There’s plenty more you could learn about Jim, from his sense of humor (I used to call him the Dean Martin of the plains for his dry wit and gregarious nature; he would always correct me with, “OK, but I don’t drink, though”) to his many accomplishments (too many to list here; here’s his Wikipedia page) to his humble nature (watch this video, in which he lists the various places he’s worked, then adds that he wouldn’t have gotten one of them without the help of a friend on the inside).
However, if you want two stories that describe Jim Hess’ character, those are the two best ones I have. If you were his friend, there was no better friend. Even though Jim had accomplished more in football than 10 men, winning a national championship and spending a decade scouting for America’s Team, he always treated me like I was as just as important as Bill Parcells, Tony Romo and Sean Payton, three people you might have heard of that counted Jim as a good friend and a trusted football man. Whenever I called, I didn’t have to identify myself, no matter if it had been months or even years since we had last spoken. “Hey Neil!,” he would always say as soon as he heard my voice.

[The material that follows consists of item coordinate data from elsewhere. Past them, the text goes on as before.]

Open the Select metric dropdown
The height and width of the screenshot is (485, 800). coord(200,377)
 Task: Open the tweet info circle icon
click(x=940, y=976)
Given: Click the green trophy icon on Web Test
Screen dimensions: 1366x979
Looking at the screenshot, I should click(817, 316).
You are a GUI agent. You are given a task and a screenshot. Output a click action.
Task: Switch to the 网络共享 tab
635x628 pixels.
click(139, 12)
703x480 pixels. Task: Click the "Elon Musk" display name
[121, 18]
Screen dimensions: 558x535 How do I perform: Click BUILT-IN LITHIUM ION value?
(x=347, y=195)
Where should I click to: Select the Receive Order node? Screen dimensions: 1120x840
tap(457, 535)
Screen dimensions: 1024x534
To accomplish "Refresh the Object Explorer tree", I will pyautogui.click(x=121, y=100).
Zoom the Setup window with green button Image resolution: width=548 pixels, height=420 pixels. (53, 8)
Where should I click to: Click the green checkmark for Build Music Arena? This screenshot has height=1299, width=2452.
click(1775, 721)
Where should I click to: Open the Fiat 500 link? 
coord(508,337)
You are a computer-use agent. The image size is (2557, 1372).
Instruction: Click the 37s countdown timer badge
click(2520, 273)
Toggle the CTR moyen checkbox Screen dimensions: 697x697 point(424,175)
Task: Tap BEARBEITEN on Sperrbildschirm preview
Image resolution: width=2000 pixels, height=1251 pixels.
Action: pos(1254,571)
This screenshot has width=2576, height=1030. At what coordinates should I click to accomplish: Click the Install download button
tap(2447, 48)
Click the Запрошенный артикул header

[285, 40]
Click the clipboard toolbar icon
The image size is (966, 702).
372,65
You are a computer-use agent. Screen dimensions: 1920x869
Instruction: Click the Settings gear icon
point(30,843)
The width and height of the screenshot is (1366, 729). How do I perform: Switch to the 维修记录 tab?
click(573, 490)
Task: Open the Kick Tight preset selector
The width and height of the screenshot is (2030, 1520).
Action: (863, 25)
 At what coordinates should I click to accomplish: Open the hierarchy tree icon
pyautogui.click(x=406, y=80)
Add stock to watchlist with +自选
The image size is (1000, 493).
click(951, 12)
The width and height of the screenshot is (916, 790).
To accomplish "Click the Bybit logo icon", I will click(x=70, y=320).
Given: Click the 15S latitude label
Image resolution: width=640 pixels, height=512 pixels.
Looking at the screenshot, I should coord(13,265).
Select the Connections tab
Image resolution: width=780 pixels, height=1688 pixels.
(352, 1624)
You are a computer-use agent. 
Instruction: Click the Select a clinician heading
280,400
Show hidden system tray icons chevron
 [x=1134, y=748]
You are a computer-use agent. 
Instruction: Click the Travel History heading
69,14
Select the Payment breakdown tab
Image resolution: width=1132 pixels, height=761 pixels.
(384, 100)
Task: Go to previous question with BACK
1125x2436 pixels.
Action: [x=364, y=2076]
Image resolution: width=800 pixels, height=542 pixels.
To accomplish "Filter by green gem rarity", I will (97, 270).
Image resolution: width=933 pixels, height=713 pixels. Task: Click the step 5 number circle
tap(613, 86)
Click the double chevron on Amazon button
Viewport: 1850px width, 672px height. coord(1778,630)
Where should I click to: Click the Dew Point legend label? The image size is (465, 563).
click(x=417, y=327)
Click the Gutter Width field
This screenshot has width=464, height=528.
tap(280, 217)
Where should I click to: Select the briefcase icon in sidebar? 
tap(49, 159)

Today, I and hundreds of others will say goodbye to Jim, who passed away at 87 Saturday night. As I write this, I sit in the lobby of a San Angelo hotel waiting to go to his celebration of life in a little more than an hour. Come early, I’ve been cautioned; the church is small and the crowd will be considerable.
I hope to come across many more men of his stature, a true gentleman of the game who always made people feel comfortable and accepted even after he’d reached the heights of his profession. I hope to, but I doubt I will.